Binder-Blumenthal: "Das Gehrer-Bildungskonto ist der erste Schritt hin zu einem Zwei-Klassenschulsystem"

Wiener Landesschulsprecher droht mit massiven Protest

Wien (OTS) - "Als geradezu skandalös", wies der Wiener Landesschulsprecher, Martin Binder den Vorschlag von Bundesministerin Gehrer zurück, die es für möglich hält in absehbarer Zeit ein sogenanntes "Bildungskonto" im österreichischem Schulsystem zu etablieren. "Es scheint als hätte sich die Regierung das Ziel gesetzt Österreichs Bildungssystem Stück für Stück zu demontieren", so Binder weiter.

"Es ist notwendig daraufhinzuweisen, dass eine ständig fortlaufende Privatisierung des Bildungsbereichs - unter dem Deckmantel der Schulautonomie - den massiven Widerstand des Lehrerpersonals sowie der Schülerinnen und Schüler hervorbringen wird", skizziert Binder die momentane Entwicklung und verweist auf zahlreiche besorgte Eltern, die sich in Sorge um die schulische Zukunft ihrer Kinder in den letzten Tagen vermehrt an die Wiener LandesschülerInnenvertretung wandten, um Aufklärung bezüglich der einzelnen Vorschläge und Drohungen, die während des gesamten Sommers aus dem Ministerium kamen, zu erhalten.

"Es ist wirklich schade, dass anstatt alte Probleme zu lösen - von Gehrer neue konstruiert werden", kritisiert der SchülerInnenvertreter die konservative Bildungspolitik. "Es ist noch immer so, dass in vielen Klassen mehr als 30 Schülerinnen und Schüler sitzen, worunter nicht nur die Schülerinnen und Schüler, sondern zunehmend auch die Lehrerinnen und Leherer aber auch die Qualität des Unterrichts leiden.", beschreibt Binder die Situation an den österreichischen Schulen.

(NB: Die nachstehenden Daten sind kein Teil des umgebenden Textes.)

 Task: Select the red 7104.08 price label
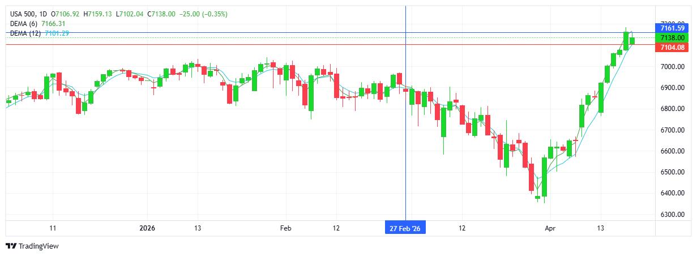point(672,48)
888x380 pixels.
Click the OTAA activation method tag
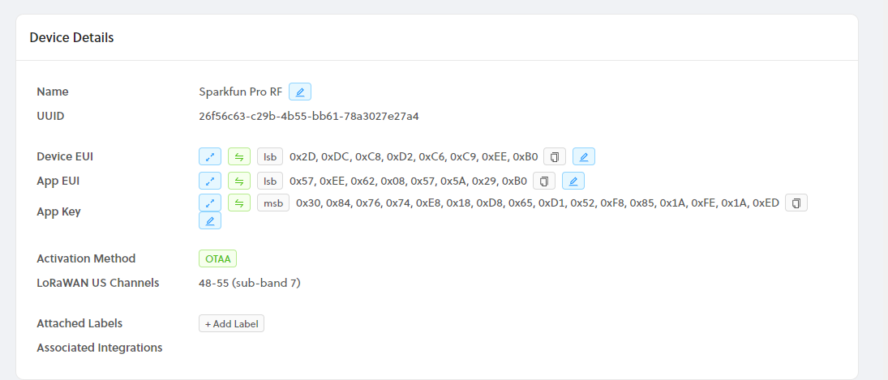coord(217,258)
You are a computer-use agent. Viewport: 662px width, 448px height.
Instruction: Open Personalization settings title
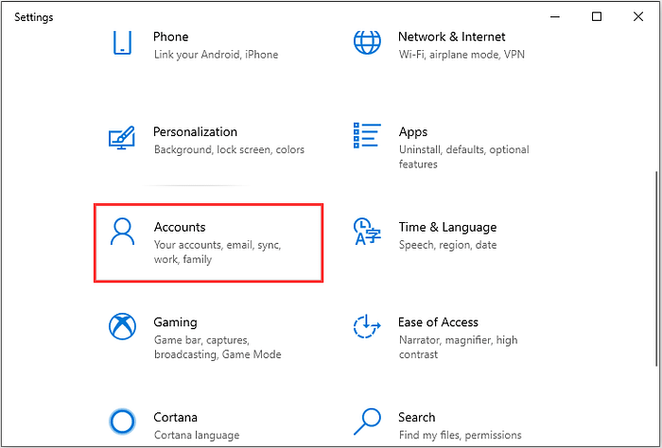click(x=195, y=131)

Binder weiter: "Daher sind weitere Sparmaßnahmen - ehe die alten Probleme bewältigt sind - für die Schülerinnen und Schüler untragbar und werden den intensivsten Widerstand jener auf den Tag rufen."

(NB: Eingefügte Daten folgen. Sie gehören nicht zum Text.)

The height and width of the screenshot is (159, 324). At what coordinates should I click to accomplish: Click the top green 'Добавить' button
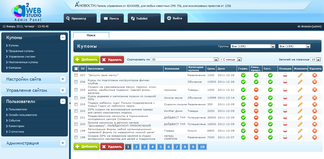(x=87, y=60)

"Weitere Sparmaßnahmen würden unwiderruflich zu einem massiven Qualitätsverlust der österreichischen Schulen führen und das ohnehin schon marode Bildungssystem endgültig unbrauchbar machen.", warnt der Wiener Landesschulsprecher vor den überzogenen Sparplänen der Bundesregierung. "Die verantwortlichen Minister müssten endlich einsehen, dass Österreichs Schülerinnen und Schüler nicht die Sparschweine der Republik sind, die sich bedingungslos jeder auch noch so sinnlosen Sparpolitik beugen.", warnt Binder in Richtung Bundesregierung und schließt mögliche Protestmaßnahmen, wie etwa den Wienweiten Schulstreik bei dem über 10 000 SchülerInnen gegen die Sparvorschläge der neuen Bundesregierung auf die Straße gingen, auch für den Herbst nicht mehr aus.